Omar’s campaign website states that she has a 95% participation rate in more than 800 votes. She missed some votes due to a relative’s death from COVID-19 and the Muslim holiday of Eid al-Fitr, according to the campaign.
Omar has introduced 17 amendments that passed in the Democratic-controlled House. One of them, an expansion of federal funding during COVID-19 for subsidized school lunch programs, became law as part of the CARES Act relief package in late March.
Melton-Meaux has attracted some organic support in the district unrelated to foreign policy, including from prominent Black figures like former NAACP President Nekima Levy Armstrong and attorney Don Lewis, a friend and colleague of Melton-Meaux’s.
Speaking broadly about his criticism of Omar, Lewis said, “Her focus is on broader issues that tend to enhance her celebrity to the detriment of the local interests of the district.”
Beneath the surface, it’s clear that Melton-Meaux and many of his local supporters are simply not as progressive as Omar.
Melton-Meaux and Lewis both characterized themselves as progressives who are just more pragmatic and results-oriented than Omar. Moderate Democrats have long cited concerns about efficacy to disguise their ideological qualms about more left-wing politicians. For example, former Secretary of State Hillary Clinton ran for president in 2016 as a “progressive who gets things done.”
Melton-Meaux supported one of Omar’s more moderate competitors in the Aug. 2018 House primaries and cast a vote for Sen. Elizabeth Warren (D-Mass.) in the state’s March 3 presidential primary. Omar voted for Sanders, as did the voters in Minnesota’s 5th (Warren came in third after former Vice President Joe Biden).
The contrast between the two candidates on the issues is also significant.
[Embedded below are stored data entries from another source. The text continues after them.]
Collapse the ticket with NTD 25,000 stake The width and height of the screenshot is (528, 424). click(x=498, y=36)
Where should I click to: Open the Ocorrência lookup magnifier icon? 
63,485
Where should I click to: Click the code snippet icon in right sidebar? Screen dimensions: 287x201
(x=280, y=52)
Melton-Meaux supports creating a “primary care for all” health care system and public health insurance option, rather than Medicare for All. While Omar favors tougher rent regulations and an expansion of public housing, Melton-Meaux prefers incentivizing more housing construction and the distribution of vouchers to low-income renters. Melton-Meaux, whose son attends a charter school, is a champion of charter schools; Omar is a skeptic.
Though Omar is the Congressional Progressive Caucus’ whip, Melton-Meaux said only that he was “open” to joining the CPC. And unlike many Democrats, he does not have a policy of refusing corporate PAC money, though he said it has not yet come up because he hasn’t received any offers.
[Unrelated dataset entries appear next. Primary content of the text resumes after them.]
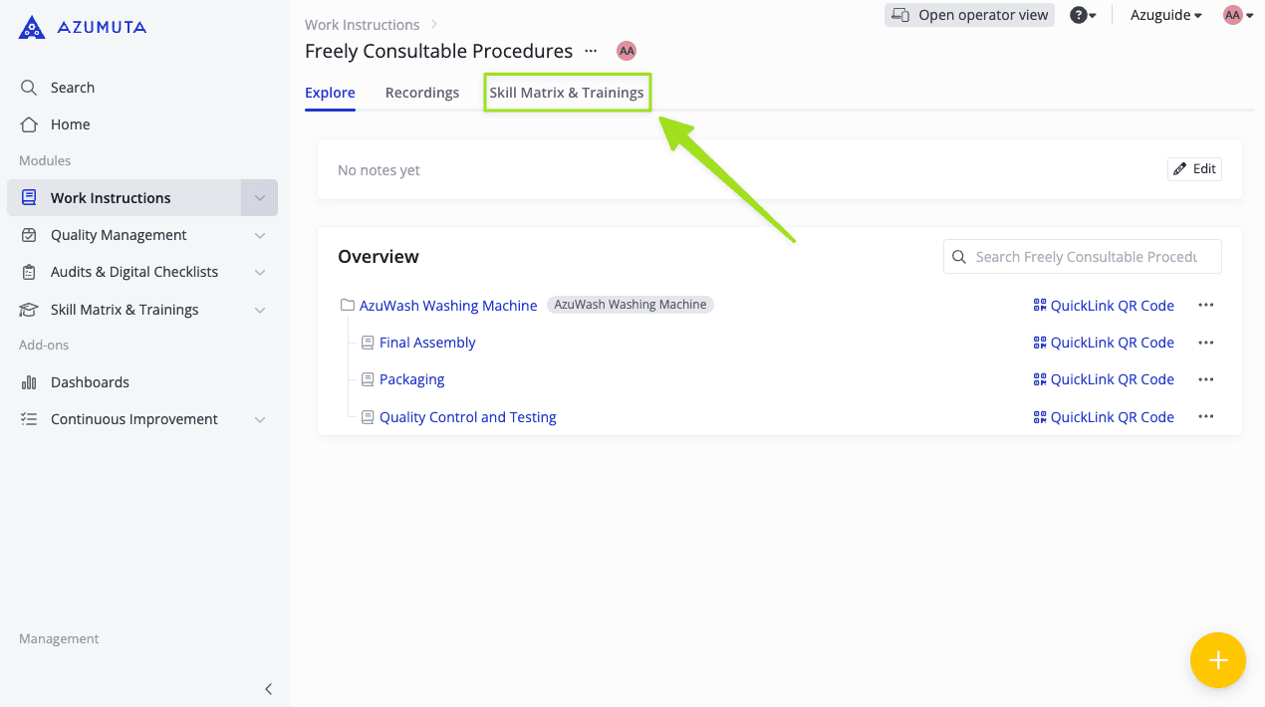The width and height of the screenshot is (1265, 707).
Task: Expand the Continuous Improvement section
Action: (x=259, y=419)
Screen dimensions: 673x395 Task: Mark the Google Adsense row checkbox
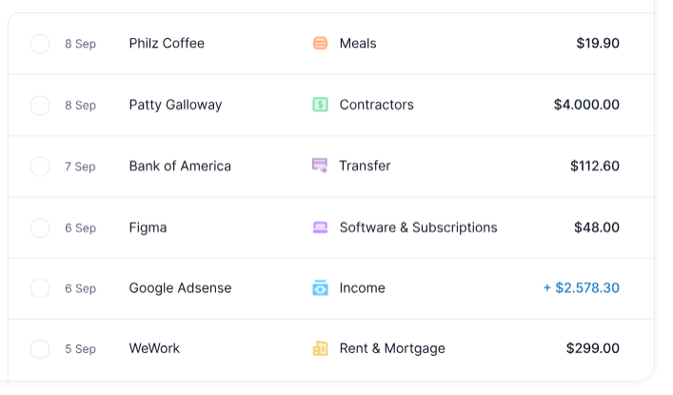[40, 288]
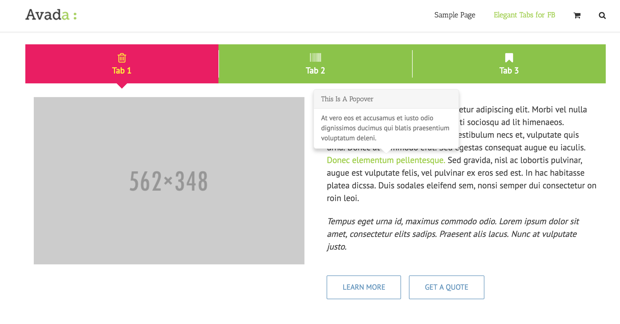Click the pointer arrow beneath Tab 1
Viewport: 620px width, 324px height.
122,86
Perhaps for those reasons, Melton-Meaux has also attracted a lot of donations from financial industry executives, including a $2,800 check from Jonathan Gray, the president of the private equity giant Blackstone. Blackstone has been in the news for filling the campaign coffers of House Ways and Means Chairman Richard Neal (D-Mass.). In December, Neal stalled a bipartisan effort to reform “surprise” medical billing that would have hurt Blackstone’s bottom line.
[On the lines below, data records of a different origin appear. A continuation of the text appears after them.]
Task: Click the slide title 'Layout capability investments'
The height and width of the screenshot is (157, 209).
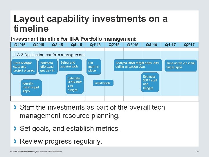Action: pos(91,24)
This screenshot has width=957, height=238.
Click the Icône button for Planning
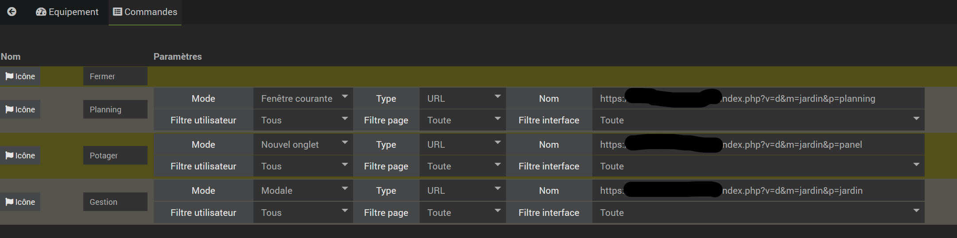pos(20,110)
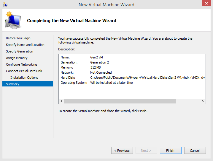This screenshot has width=213, height=161.
Task: Jump to the Specify Generation step
Action: [x=20, y=51]
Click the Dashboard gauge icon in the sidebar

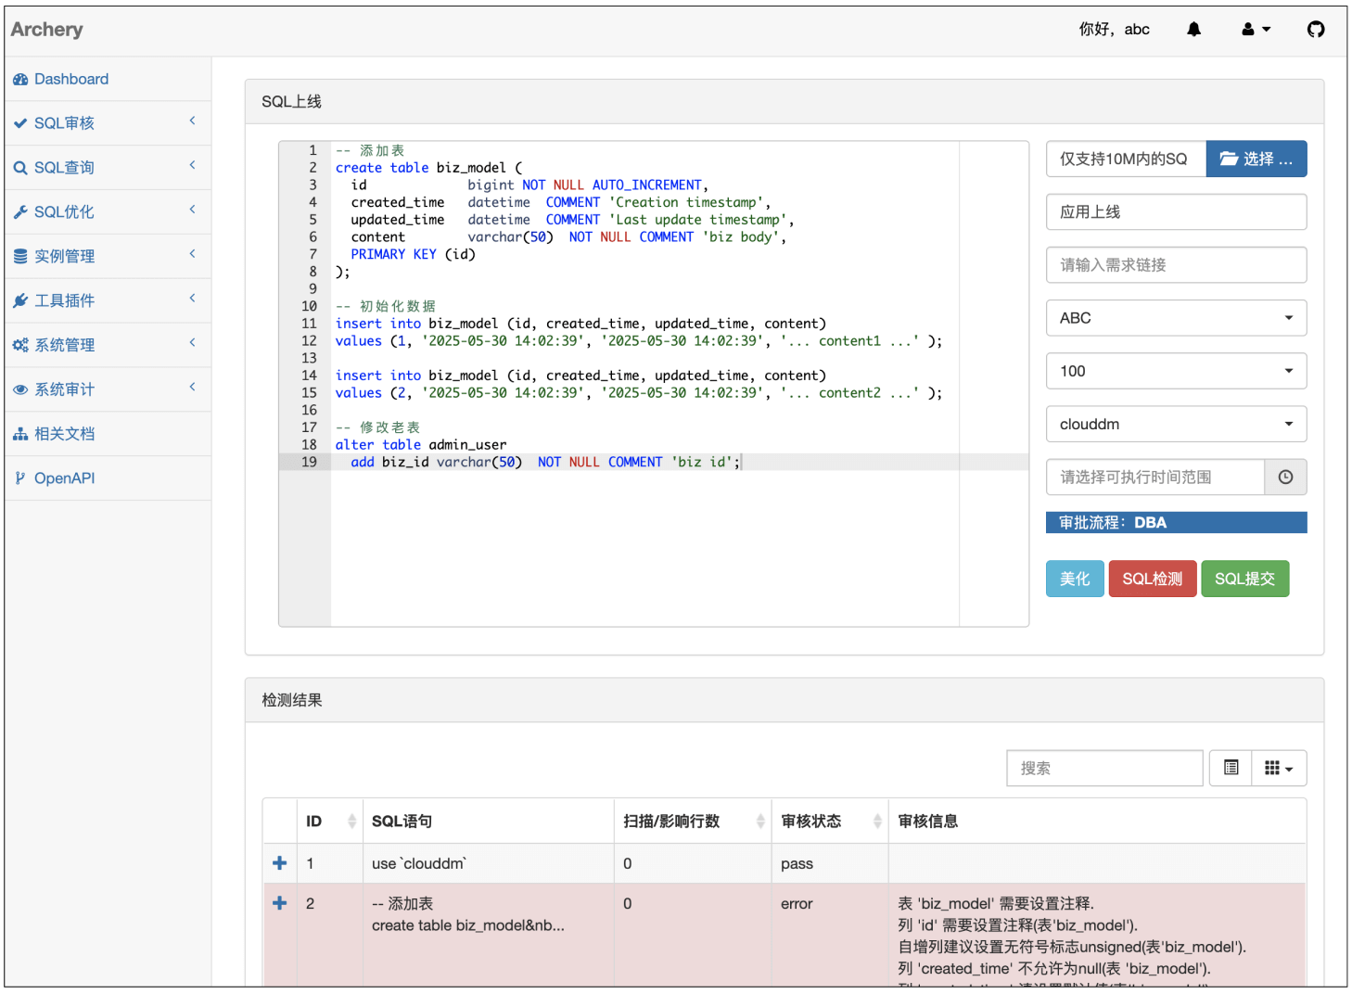pyautogui.click(x=20, y=79)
In addition to the support of the state Democratic Party and organized labor, Omar appears to have the cash to withstand an onslaught. As of the end of March, she had spent more than $2 million and had more than $1.3 million left over. More than 99% of the donations she receives are under $200; the average contribution is $18.
She also has the endorsement of Ellison, who is now Minnesota Attorney General. Ellison’s role as chief prosecutor of the Minneapolis police officers charged with murdering George Floyd has earned him national attention.
Ellison told HuffPost that his support for Omar stems from years of working with her on progressive priorities like Medicare for All, climate change and workers’ rights.
“I believe she is for these things because she’s been doing these things since I met her … She was fighting for people,” he said. “These other folks might be nice, but we have to take their word for it because there’s no evidence that they have done much of anything for anyone.”